The problem is that Stanford can't tell them apart. That's the big flaw. Stanford has no way to distinguish unique users who all use the same username of "John" With no way to distinguish between them, there is no good way to assign unique IDs.

Hence the addition of a Passkey number (unique identifier) in the v6 client. However, those are confidential, so that doesn't help your problem, even in the future when we all start using v6 clients.

Re: Stats files and unique id's

Posted: Tue Apr 08, 2008 6:33 pm
by Bok
7im wrote:
Yes, Pande Group members do read and post. Check Vijay's post count.
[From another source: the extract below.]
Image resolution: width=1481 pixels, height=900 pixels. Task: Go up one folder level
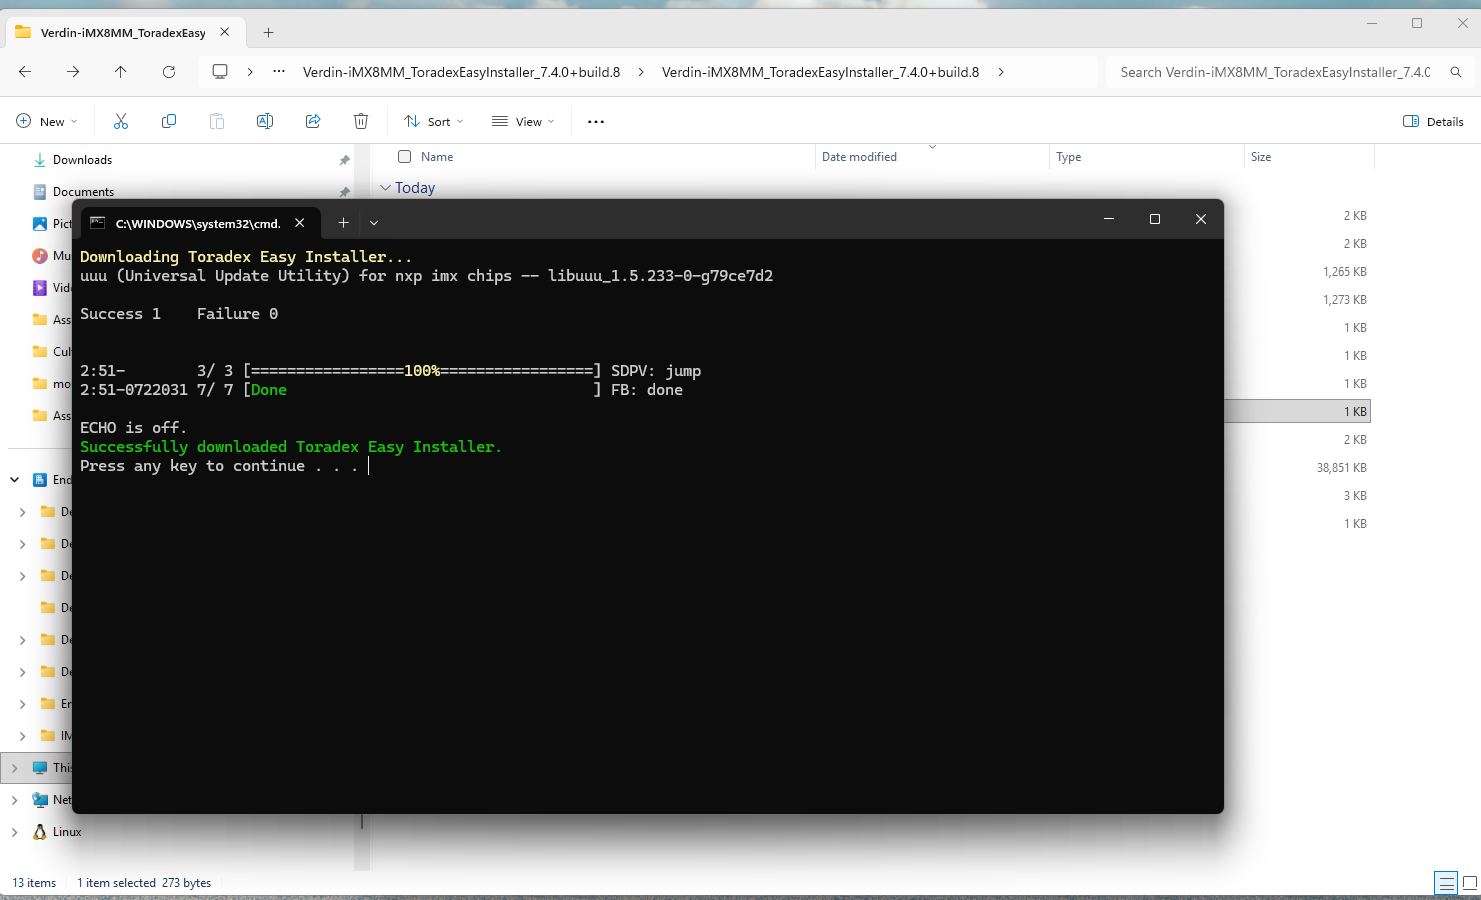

Questions. Your computer and my computer both submit a work unit to the user name Bok. Should that username get two unique IDs, or just one? Is there a benefit from either choice? If two IDs, how does Stanford know which one of those two computers is yours, and which one is mine?
yes, ideally they would be differing ID's, much like most other projects would give. Either that or prevent a user registering the same name as is already taken. (is this the case ? - it doesn't appear to be to me)
7im wrote: The problem is that Stanford can't tell them apart. That's the big flaw. Stanford has no way to distinguish unique users who all use the same username of "John" With no way to distinguish between them, there is no good way to assign unique IDs.
If that's the case, then yes it's the big flaw, but see my added comments to my previous post and you'll see why I was thinking they were holding an internal id somehow.
7im wrote: Hence the addition of a Passkey number (unique identifier) in the v6 client. However, those are confidential, so that doesn't help your problem, even in the future when we all start using v6 clients.
true.

So for now, I'll just lump them together. :mrgreen:

Bok

Re: Stats files and unique id's

Posted: Tue Apr 08, 2008 6:54 pm
by 7im
There are no easy answers. Lumping is the least troublesome, and is what most other Stats sites do.


EDIT: I also sent you PM.

Re: Stats files and unique id's

Posted: Tue Apr 08, 2008 8:45 pm
by Bok
ok,

preliminary stats are at http://stats4.free-dc.org/stats.php?page=teams&proj=fah

I initially ran it off some old files as I was tweaking the scripts, then ran it against the current data, so the 'last update' is probably for a few weeks worth of data.

This needs to run for a few days to get the data looking consistent.

Should I filter out the default team and anonymous/PS3 user ?

Bok

Re: Stats files and unique id's

Posted: Wed Apr 09, 2008 3:50 pm
by VijayPande
People have nailed down most of the issues. I'll just elaborate that while the passkeys are private info, we could expose a unique identifier (different from the passkey) for 3rd party stats to use to distinguish donors that have given us passkeys.